Working at a growth stage company usually presents its own set of daily thrills and growing pains. With the expansion of staff, clients, and offices comes the introduction of new teams, functions and processes that must support these changes. At DemystData, the responsibility for ensuring the seamless integration of new people, ideas, and clients lies in the hands of the operations department.
This week we spoke with our Chief Operating Officer, Michael Gertsch, to learn about his experience navigating these obstacles and to discover what brought this Swiss executive with a 25-year career span in the insurance industry to join a fintech firm in the heart of Silicon Alley.
What led you to take on this operational challenge at DemystData?
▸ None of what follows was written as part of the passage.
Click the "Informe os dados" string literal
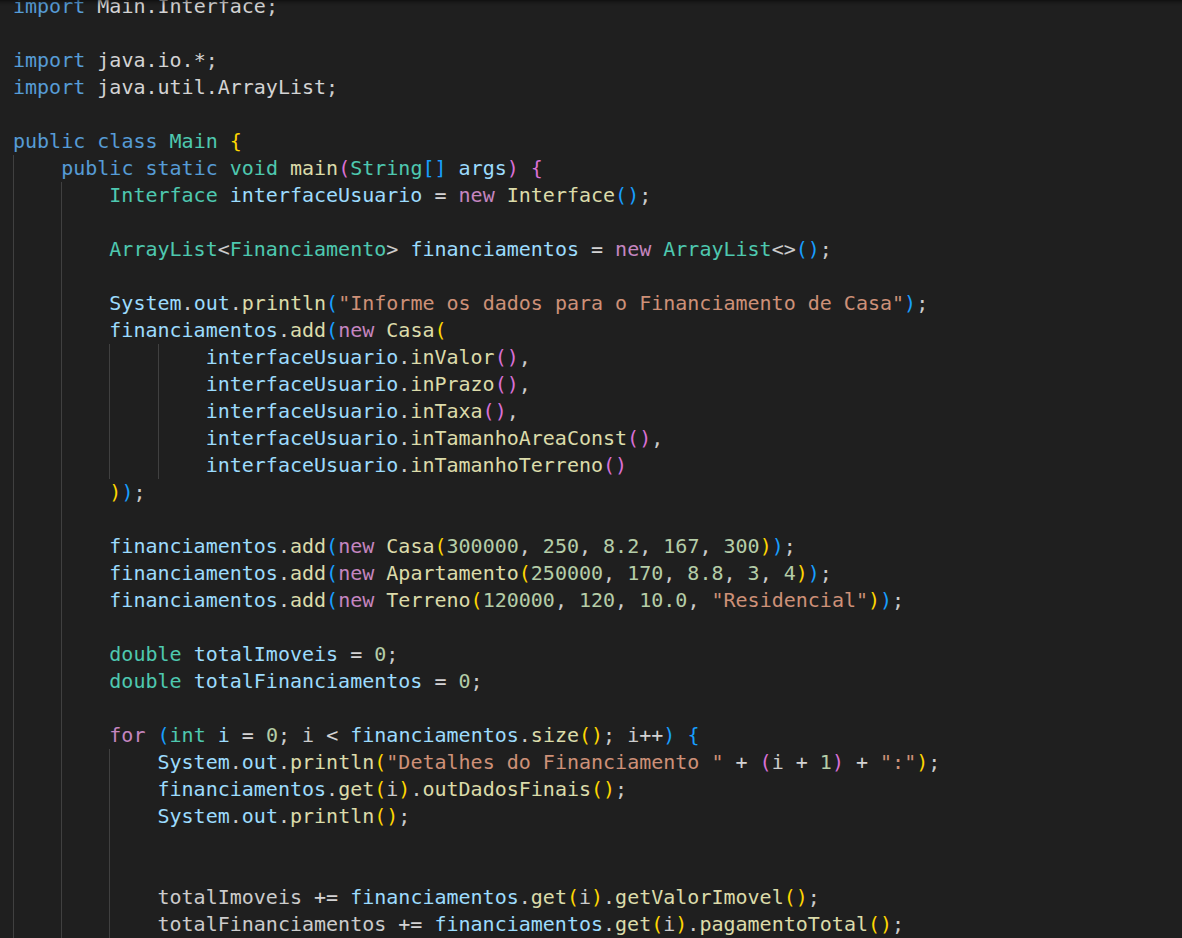 pyautogui.click(x=620, y=303)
I had just moved to the US from Dubai for family reasons and heard of DemystData through a good friend of mine who is in the adtech space. I was immediately attracted to the company’s strong value proposition and the challenge of turning a very successful startup into an impactful global technology provider. Even though I had never worked in fintech before, I knew my experience was very relevant and could easily be applied to the role.
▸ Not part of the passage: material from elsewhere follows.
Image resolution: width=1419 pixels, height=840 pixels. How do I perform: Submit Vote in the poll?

In my previous life in the insurance sector, I was always in the shoes of our clients, the buyers, so I perfectly understand the situations they face. They must select a software provider out of countless options under specific time and budgetary constraints and take responsibility for the success or failure of their choice once implemented. It’s no easy task and we need to help them in this process. I’ve also spent the better part of the past two decades building teams and companies. I know what it takes to steer a small firm in the direction of a large organization.
You’ve now been with DemystData for about eight months. What was at the top of your to do list when you initially came on board?
The first crucial step was to implement more structure to support the business side and allow the company to scale without creating confusion or overlap. A startup, by definition, is still trying to figure out what works and what doesn’t. It’s typically very reactive and often changes course based on external factors and new customer needs that come to light. Switching that mindset to a more stable and proactive approach is a necessity for success but it also requires having the right resources in place to deliver a specific set of services and client outcomes.
In our case, it meant doubling the number of staff across several regions within months while simultaneously changing the organizational structure so that each employee could be as effective as possible and contribute to the success of the company. As an example, we introduced a whole new onboarding system, with a 60-day plan for each new hire. This ensures that new employees have a clear understanding of their roles and objectives, and that those are aligned with the rest of the organization.
So let’s just say I’ve been very busy!
What do you find most stimulating in your day-to-day?
Providing the staff with an environment in which they can grow and develop is definitely up there. We’re very lucky in that we have a high concentration of talent within the organization, and working with this group of smart and driven individuals is really exciting. As the company grows and continues to evolve, my role is to keep making sure that their skill sets match their functions and that the conditions are in place for them to succeed.
The other aspect is teaching the team that we can (and must) become more selective when it comes to client opportunities. A startup’s survival instinct often incentivizes its leadership to do whatever it takes to satisfy the buyer. Training the team to build a more equal relationship with our customers is also an exciting process, and a good position to be in.
What keeps you going?
At the end of the day, there is nothing like seeing the success of our various initiatives over time to make it all worthwhile.